The tandem did develop a problem after Rita and I became  good riders and that was that we would rip out rear wheel spokes right at the wheel flange.  The wheels were 36 hole rims and when climbing I would stand for more go power and that was tearing up the spokes.  We had to go to 48 hole rims and hubs. The hubs are BMX units with sealed bearings and are very strong. Coupled with new spokes and rims  we haven’t had any problems since they were put on the bike.  The original bike also had an  idler pulley to take up chain slack on the timing chain. I have since cut out the original bottom bracket and brazed in an eccentric crank so that the chain is tensioned just like a professional model.  This winter we had the bike powder coated, orange, and  it looks great.

I have turned into a bike nut. I collect bikes from anywhere. My first bike I actually picked out of a trash pile the day after a yard sale. It’s an old Nishiki that needed work. and was marked $5 it didn’t sell so they tossed it. I have turned into a pretty good bike mechanic even though I haven’t done much bike repair for a long time.

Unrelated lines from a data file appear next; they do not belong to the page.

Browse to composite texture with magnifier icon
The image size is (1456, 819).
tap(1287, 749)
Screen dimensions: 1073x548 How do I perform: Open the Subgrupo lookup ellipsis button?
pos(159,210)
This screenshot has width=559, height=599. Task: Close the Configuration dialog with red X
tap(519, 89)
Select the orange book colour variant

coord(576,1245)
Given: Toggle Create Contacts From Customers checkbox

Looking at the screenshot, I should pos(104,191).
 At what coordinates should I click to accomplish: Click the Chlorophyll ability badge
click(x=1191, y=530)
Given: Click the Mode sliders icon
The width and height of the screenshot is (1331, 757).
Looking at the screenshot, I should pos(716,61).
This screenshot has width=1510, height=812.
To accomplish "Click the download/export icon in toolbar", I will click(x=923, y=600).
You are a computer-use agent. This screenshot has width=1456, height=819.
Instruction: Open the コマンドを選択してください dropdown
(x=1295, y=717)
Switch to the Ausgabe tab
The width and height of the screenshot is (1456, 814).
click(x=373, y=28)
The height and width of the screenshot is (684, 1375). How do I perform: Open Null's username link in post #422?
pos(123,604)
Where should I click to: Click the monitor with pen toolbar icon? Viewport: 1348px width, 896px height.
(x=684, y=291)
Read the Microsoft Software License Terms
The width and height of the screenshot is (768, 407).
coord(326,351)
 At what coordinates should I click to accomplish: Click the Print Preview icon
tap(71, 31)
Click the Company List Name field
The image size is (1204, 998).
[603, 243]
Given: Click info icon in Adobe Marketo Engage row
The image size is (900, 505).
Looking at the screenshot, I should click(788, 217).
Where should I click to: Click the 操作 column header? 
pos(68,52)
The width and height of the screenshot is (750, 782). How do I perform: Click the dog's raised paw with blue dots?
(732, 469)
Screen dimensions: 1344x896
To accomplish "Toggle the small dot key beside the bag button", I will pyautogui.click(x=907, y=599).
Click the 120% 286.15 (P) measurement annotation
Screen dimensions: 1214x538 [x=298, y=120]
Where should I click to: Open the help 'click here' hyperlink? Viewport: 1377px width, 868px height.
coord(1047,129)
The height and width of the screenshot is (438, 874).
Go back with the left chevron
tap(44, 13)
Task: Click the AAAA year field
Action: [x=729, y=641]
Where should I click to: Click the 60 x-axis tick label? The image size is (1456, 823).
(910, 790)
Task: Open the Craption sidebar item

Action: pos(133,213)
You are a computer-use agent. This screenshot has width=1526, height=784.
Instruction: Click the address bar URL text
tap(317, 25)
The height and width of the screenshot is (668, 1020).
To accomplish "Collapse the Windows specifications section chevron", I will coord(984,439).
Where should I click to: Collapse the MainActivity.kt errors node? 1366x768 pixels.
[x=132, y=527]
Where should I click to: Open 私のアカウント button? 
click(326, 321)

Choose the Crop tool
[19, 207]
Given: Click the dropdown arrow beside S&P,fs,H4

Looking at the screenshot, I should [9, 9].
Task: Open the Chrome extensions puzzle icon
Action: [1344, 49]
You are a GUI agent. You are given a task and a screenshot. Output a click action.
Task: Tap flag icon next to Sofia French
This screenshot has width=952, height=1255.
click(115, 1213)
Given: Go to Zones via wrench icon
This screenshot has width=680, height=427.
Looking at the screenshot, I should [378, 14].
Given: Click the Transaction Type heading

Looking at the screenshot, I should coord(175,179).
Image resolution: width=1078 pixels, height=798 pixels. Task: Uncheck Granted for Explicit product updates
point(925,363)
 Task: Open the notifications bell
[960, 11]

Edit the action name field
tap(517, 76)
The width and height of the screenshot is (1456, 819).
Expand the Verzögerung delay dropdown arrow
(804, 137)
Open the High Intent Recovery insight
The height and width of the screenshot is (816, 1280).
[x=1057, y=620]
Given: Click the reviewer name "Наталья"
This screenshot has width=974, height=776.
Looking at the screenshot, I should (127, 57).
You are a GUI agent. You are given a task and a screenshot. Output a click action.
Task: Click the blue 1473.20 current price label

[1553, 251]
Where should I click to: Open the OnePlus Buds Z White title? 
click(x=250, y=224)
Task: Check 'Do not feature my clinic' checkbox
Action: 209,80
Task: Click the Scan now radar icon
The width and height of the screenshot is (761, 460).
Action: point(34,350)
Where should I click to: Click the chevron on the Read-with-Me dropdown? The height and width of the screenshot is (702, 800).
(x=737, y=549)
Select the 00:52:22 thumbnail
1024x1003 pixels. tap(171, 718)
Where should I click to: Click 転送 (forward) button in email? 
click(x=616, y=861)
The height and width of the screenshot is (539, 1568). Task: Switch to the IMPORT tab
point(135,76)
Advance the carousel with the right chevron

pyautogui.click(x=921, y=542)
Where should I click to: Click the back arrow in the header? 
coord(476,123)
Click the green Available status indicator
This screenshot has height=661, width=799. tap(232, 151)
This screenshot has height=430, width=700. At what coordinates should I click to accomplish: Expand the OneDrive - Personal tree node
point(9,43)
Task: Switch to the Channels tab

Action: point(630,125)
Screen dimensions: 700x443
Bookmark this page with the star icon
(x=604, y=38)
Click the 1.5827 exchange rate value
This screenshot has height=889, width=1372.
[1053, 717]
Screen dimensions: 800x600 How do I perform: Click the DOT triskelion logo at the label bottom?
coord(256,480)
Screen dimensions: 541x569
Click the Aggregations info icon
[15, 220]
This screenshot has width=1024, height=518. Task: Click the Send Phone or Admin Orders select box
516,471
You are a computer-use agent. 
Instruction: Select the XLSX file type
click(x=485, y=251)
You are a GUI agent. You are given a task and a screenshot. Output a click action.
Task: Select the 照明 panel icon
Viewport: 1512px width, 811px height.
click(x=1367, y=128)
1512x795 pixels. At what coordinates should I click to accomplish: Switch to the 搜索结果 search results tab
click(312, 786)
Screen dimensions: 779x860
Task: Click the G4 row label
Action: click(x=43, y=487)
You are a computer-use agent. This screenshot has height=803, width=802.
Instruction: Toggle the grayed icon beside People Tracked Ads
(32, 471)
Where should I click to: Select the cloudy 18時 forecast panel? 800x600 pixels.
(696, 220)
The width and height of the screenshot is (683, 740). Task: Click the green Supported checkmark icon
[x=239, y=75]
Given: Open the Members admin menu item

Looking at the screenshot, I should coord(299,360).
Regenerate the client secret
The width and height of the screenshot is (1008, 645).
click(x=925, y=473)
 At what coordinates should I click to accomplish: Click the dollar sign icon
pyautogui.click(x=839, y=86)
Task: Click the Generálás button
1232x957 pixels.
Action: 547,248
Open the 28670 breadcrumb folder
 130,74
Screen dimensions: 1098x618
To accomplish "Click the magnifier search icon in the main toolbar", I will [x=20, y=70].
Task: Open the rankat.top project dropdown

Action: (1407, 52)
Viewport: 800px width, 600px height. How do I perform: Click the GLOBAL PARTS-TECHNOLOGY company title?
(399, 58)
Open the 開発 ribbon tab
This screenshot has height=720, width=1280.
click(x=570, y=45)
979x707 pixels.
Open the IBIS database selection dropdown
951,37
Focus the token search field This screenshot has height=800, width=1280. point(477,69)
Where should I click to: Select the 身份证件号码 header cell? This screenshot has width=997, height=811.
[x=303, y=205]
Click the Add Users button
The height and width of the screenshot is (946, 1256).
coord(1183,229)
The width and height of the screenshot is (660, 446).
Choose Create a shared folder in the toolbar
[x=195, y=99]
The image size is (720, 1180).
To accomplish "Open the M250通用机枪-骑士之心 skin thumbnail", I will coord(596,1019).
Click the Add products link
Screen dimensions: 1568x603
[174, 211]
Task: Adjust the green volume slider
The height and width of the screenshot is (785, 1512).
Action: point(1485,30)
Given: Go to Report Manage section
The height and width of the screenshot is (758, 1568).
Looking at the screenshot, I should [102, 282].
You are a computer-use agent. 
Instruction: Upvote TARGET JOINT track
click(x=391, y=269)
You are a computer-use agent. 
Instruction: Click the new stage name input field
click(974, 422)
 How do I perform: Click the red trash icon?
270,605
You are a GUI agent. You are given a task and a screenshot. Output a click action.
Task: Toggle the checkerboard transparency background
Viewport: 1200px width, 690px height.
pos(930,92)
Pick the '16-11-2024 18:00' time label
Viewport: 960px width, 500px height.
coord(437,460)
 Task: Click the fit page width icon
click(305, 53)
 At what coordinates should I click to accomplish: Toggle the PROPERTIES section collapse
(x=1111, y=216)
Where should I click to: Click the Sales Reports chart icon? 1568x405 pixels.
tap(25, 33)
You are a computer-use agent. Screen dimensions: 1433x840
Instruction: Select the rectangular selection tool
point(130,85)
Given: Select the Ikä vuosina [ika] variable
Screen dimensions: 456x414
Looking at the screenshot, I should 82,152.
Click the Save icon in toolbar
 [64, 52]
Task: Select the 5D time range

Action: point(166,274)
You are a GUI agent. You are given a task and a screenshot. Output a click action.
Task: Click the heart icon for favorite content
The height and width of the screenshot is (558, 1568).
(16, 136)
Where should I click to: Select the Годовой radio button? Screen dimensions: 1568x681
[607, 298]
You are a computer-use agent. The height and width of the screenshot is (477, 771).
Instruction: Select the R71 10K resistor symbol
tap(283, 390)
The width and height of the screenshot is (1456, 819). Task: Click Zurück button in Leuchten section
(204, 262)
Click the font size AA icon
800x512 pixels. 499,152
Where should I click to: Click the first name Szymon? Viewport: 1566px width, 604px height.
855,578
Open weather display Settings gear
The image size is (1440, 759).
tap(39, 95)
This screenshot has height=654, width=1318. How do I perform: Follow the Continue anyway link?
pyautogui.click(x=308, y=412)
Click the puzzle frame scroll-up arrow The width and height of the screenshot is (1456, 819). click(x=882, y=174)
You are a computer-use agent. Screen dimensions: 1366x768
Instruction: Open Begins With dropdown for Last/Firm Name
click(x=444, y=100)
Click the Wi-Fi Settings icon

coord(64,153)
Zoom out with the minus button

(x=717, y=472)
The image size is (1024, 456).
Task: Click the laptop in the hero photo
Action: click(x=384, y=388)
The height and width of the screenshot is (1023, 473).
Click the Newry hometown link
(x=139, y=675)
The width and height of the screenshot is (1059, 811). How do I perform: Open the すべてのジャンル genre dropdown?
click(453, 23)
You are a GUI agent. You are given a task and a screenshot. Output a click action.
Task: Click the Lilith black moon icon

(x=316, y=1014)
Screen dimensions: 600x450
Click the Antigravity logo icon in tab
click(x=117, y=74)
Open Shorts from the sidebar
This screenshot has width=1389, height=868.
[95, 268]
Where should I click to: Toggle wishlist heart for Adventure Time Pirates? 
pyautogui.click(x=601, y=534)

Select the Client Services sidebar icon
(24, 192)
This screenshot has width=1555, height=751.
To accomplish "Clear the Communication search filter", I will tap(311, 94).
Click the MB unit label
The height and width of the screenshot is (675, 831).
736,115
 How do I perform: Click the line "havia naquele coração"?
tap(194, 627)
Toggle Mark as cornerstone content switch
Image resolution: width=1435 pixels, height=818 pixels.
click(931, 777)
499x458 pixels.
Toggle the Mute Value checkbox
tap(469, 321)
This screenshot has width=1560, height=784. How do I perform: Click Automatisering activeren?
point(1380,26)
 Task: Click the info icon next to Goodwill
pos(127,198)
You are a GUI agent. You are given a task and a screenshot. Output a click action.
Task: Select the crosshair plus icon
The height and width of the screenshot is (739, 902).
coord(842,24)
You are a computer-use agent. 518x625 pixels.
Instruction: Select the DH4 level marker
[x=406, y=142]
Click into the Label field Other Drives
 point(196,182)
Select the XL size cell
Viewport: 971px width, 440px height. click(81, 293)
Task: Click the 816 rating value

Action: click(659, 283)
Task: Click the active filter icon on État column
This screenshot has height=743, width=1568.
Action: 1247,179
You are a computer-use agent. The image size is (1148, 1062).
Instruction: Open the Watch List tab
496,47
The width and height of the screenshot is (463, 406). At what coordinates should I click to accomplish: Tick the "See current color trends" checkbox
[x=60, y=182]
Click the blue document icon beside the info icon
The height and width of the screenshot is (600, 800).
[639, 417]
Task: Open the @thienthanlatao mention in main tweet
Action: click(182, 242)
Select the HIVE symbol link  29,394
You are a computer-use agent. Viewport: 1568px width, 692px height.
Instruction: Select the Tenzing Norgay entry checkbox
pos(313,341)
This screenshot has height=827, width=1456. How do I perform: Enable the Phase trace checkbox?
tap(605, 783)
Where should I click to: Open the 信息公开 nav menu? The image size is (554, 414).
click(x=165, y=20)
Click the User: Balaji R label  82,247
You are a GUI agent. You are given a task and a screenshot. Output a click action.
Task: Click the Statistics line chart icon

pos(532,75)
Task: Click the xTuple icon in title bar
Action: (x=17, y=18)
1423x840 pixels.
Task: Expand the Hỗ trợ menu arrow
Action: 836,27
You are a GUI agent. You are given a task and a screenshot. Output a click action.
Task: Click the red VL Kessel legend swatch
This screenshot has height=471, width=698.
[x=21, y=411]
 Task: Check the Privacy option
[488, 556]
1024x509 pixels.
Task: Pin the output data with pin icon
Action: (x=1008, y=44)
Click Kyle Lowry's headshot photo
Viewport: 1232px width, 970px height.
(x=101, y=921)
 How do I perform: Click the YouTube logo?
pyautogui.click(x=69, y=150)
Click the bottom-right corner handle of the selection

The basic technology is still fairly simple. I had  a great helper, Sheldon Brown. (Sheldon left us several years ago and we miss him but his web site is still maintained sheldonbrown.com )Sheldon was  in the Boston area (Newton Mass) at Harris Cyclery. He’s a work. Since he is in the Boston area I believe he may be a lost brother of Click and Clack the Car Talk Guys. Sheldon went on to bikes and Tom and Ray went on to cars. The knowledge by all three in their respective fields is astounding.

Sheldon Brown died in early 08 but his website and knowledge is still on the web so his knowledge and spirit will live ,hopefully, forever,however long that may be. Here is a link to Sunday London Times obit and short bio of  Sheldon Brown.

Sheldon Brown will has written for all the major biking magazines and there was an article on him in one of the cycling mags just last summer with a giant picture of his hansom face. Don’t be frightened he won’t hurt you.

I now have upwards of ten bikes and am trying to keep it at that number but who knows when you will see a great bike deal or a great dumpster.. I don’t have any great new superlightweight bikes.One of my best bikes is an old Bianchi ( we love the Celeste Green). I also have a great French bike that had tubular tires on it when I bought it for $10. One of my works in progress is an English Lambert that was also a bargain. There are lots of bargains in the basic bike out there. Old road10,15-21 speeds are readily available for almost nothing. Since this entry is aging as we all are bikes are becoming fewer and more expensive.  Chances are an old bike may need new tires ( they are reasonably priced) , lubing and a tune up.Then you would be good to go and go and go.

I now ride over 2000 miles a year and my old bikes are doing fine. I have found out that the bike (Its Not About the Bike) is not as important as riding the bike. We met an elderly gentleman on the Gateway Trail who had been riding for 15 or so years and had an estimated 70,000 miles on his old Trek road bike. The frame had cracked last year so he had it rebrazed and it was fine. The main thing is to ride the bike no matter wether a $25 dollar beater or a mid level $2500 bike. I am not enamored with top of line bikes though they are wonders of engineering and lightweight design.